** PROBLEM DETAILS **
Reproduce verbatim only the line that holds "Task: Click the cadetblue" and the lines that follow it to the end of the listing.

──────────────────────────────

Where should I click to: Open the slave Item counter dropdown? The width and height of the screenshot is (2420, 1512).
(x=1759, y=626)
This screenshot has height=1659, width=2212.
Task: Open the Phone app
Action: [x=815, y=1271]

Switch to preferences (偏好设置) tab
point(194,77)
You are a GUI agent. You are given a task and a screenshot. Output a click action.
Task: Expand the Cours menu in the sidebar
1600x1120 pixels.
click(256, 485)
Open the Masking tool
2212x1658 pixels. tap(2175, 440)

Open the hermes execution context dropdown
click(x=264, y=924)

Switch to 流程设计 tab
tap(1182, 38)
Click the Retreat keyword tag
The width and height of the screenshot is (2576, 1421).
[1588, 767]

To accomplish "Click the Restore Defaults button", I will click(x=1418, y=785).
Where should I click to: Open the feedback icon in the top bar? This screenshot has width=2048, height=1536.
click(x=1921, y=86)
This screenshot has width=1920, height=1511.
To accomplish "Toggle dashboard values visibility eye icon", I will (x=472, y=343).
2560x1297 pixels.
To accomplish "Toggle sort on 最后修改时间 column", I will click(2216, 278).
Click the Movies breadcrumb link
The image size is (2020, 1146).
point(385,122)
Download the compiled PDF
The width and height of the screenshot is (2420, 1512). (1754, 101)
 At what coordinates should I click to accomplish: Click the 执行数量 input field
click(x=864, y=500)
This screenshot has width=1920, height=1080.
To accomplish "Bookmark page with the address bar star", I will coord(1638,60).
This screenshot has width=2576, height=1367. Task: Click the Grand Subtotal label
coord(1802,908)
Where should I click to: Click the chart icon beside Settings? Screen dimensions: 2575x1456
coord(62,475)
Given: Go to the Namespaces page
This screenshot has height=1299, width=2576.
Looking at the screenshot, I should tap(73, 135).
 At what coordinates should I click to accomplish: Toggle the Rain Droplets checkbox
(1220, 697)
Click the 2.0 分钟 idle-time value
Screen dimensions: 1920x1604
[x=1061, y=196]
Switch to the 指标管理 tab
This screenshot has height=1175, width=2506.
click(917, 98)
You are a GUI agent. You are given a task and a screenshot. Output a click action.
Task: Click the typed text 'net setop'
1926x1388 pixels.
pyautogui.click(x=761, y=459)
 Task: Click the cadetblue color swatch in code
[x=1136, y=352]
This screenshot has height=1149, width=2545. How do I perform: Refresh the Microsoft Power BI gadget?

──────────────────────────────

** ANSWER FOR THIS EXERCISE **
 Task: Click the cadetblue color swatch in code
[x=1136, y=352]
This screenshot has height=1149, width=2545. How do I perform: Refresh the Microsoft Power BI gadget?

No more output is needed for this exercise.